At 1,130 pages long (paperback), the thickness of Cryptonomicon may be a deal-breaker for some readers. Don't let it be. The author's able prose is sustained throughout its ample length and will keep readers coming back to see what awaits the Shaftoes, the Waterhouses, the Roots, and the Dengos.

A prodigious novel from a genre-busting author, Cyptonomicon defies categorization. It is and isn't science fiction. It is and isn't historical fiction. It is and isn't a techno-thriller. It is and isn't many things. But the one thing it most certainly is is a masterpiece.

Book Review: Multi-threaded masterpiece
Summary: 5 Stars

Cryptonomicon is a fascinating and fantastic work. As most of the reviewers here have pointed out, the novel has a richness that is both a treat and a challenge to the reader. Even the passages (some pretty long!) that pertain to technical issues are generally readable (you don't have to get *all* the details to catch the significant plot points). Stephenson interweaves the episodes from the two timelines (WW II and contemporary) until the reader sees more and more connections.

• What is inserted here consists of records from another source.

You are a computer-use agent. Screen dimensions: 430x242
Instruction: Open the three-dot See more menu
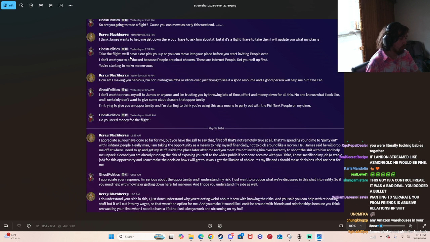[71, 5]
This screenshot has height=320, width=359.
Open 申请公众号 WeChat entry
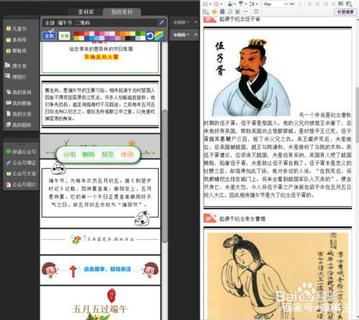point(21,152)
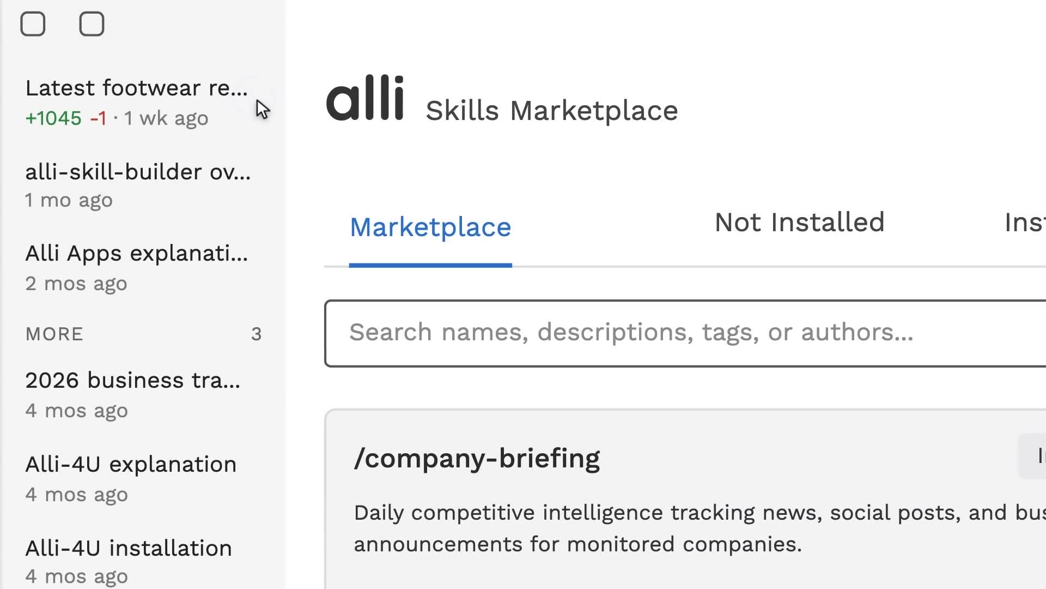Viewport: 1046px width, 589px height.
Task: Open the 2026 business conversation
Action: pos(143,395)
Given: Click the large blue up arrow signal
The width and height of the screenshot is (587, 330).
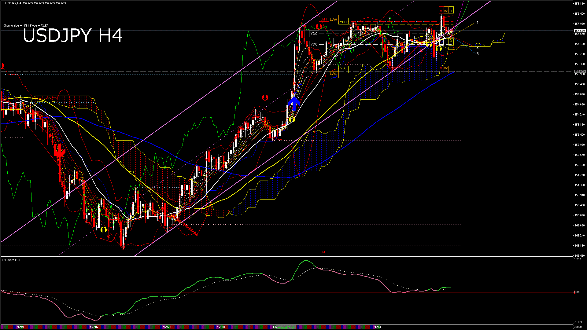Looking at the screenshot, I should (294, 103).
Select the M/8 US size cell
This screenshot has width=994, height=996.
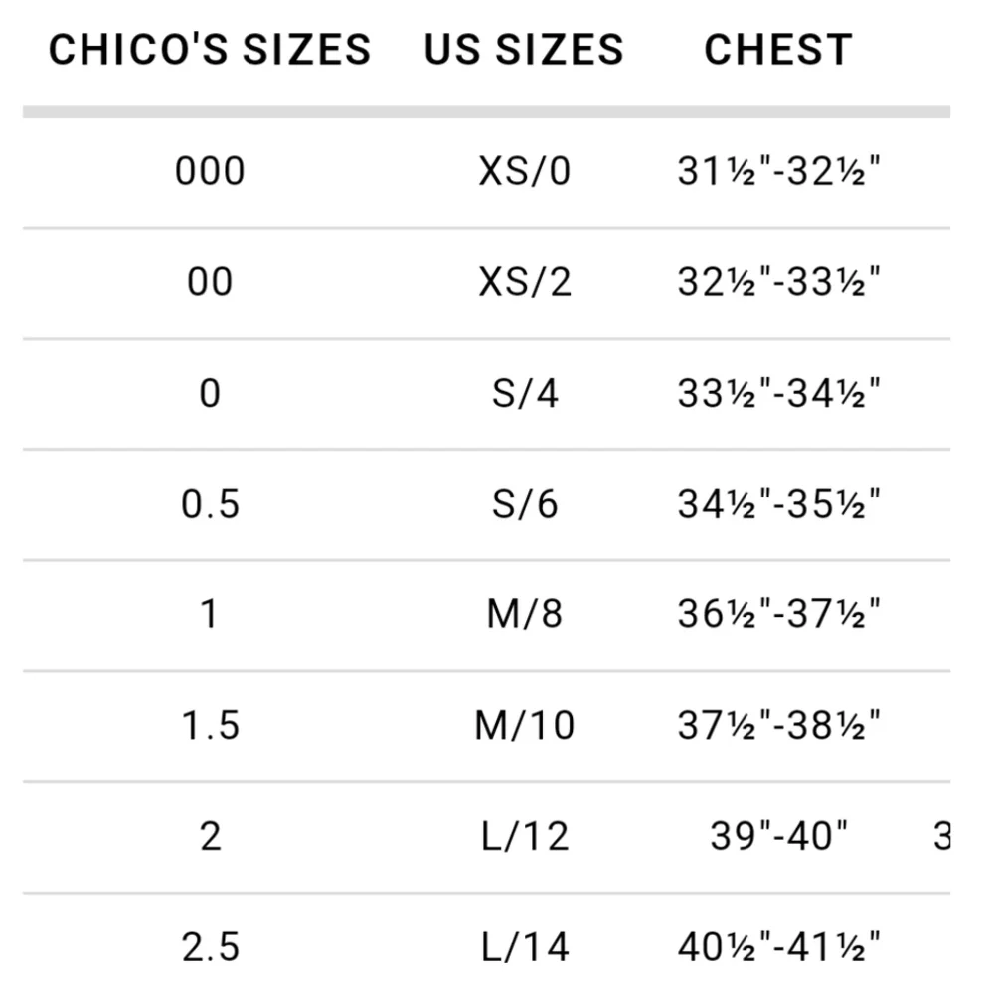tap(525, 614)

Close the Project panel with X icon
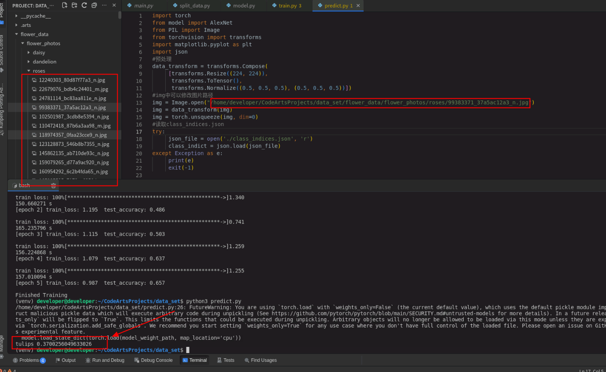coord(114,5)
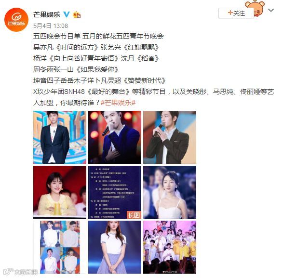Image resolution: width=283 pixels, height=278 pixels.
Task: Open photo of man in dark blazer
Action: pyautogui.click(x=60, y=137)
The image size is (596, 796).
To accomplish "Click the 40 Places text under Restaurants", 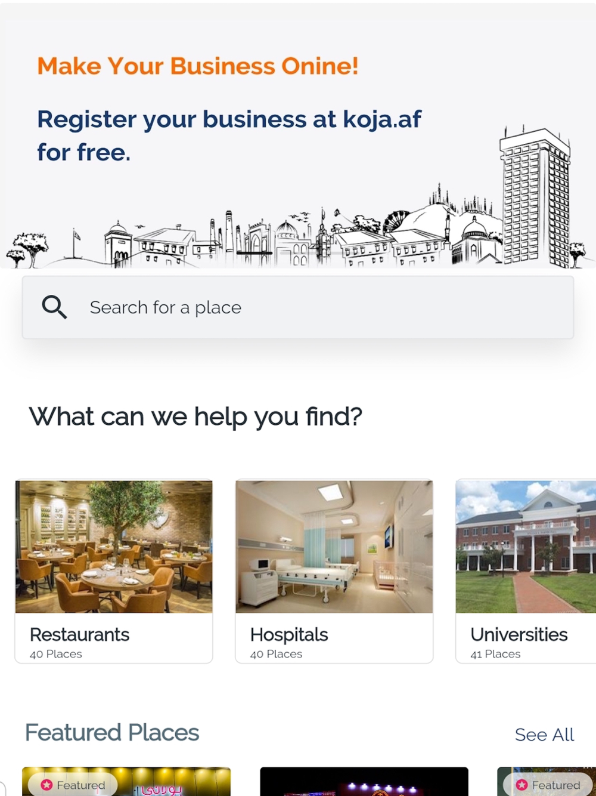I will click(x=56, y=654).
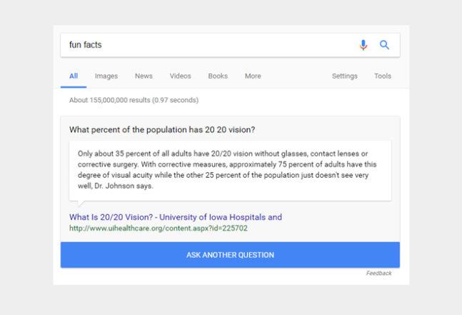Switch to the Images tab
The width and height of the screenshot is (462, 315).
[x=106, y=76]
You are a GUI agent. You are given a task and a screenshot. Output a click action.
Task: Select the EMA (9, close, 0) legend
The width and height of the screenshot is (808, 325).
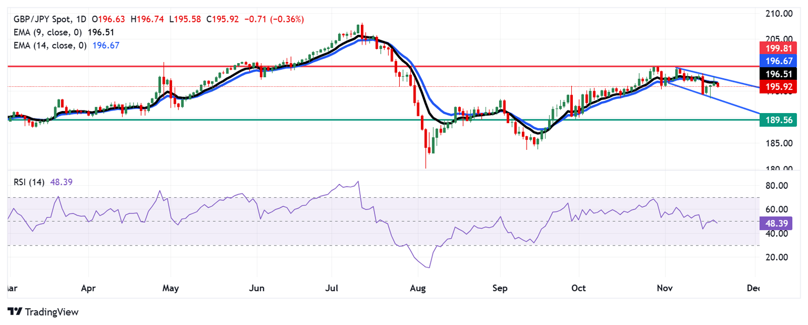46,32
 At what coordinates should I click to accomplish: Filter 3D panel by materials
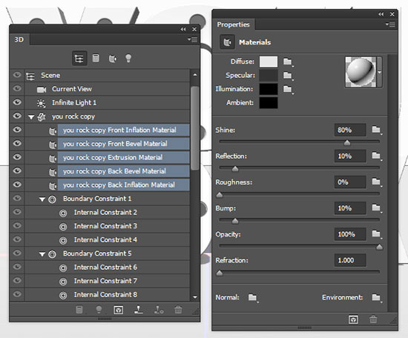[113, 59]
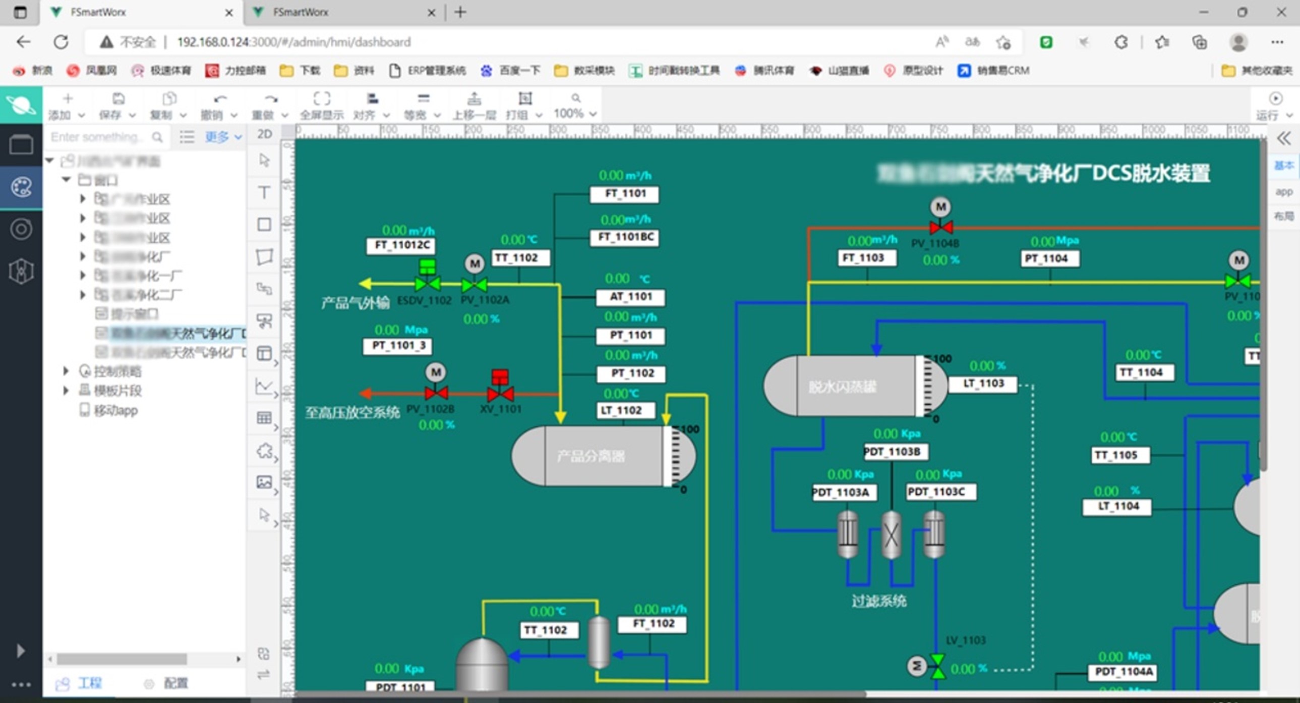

I understand why some reviewers did not like the ending. Without committing the reviewer's cardinal sin of giving away major plot points (please, people, these reviews are mostly read by folks trying to decide whether to read the book; don't spoil the fun for them!), I'd say Stephenson's resolution of the plot(s) is just about right. It would have been a bit too pat and artificial for each loose end to be tied up in a neat little bow and "they all lived happily ever after". Yes, he doesn't tell us everything about the mysterious Enoch Root (and I definitely wanted to know more). Did the renegade U-boat captain cheat death? Readers can disagree because the author does not explicitly tell us. However, we get to the end of the race to Golgotha and we know who outwitted whom in the final crunch. If Stephenson chooses to write a separate novel on whether the protagonists are ultimately successful with their digital money/data haven/communications venture/business/scheme, I will want to read it, but Cryptonomicon reached a major resolution point, a moment at which the surviving characters of the contemporary plot line must now decide what to do next.

When compared to the strengths of this novel, the weaknesses are insignificant -- and sometimes unavoidable. Amy Shaftoe is the only major female character we get to know more than slightly. However, the WW II plot line occurs in the ranks of the military, the huts of the codebreakers, and aboard ships and U-boats; women were absent or relegated to subsidiary roles in these environments. The contemporary plot line offered Stephenson more opportunity for interesting female players, but their actual presence in the ranks of nerds, geeks, and hackers is similarly limited. If the author had gone out of his way to "fix" this problem, the novel would have had even greater anachronisms than the occasional distraction of WW II participants talking like people from the 1990s.

Bottom line: An excellent, entertaining, enormous novel that will almost certainly reward a second reading. How rare is that?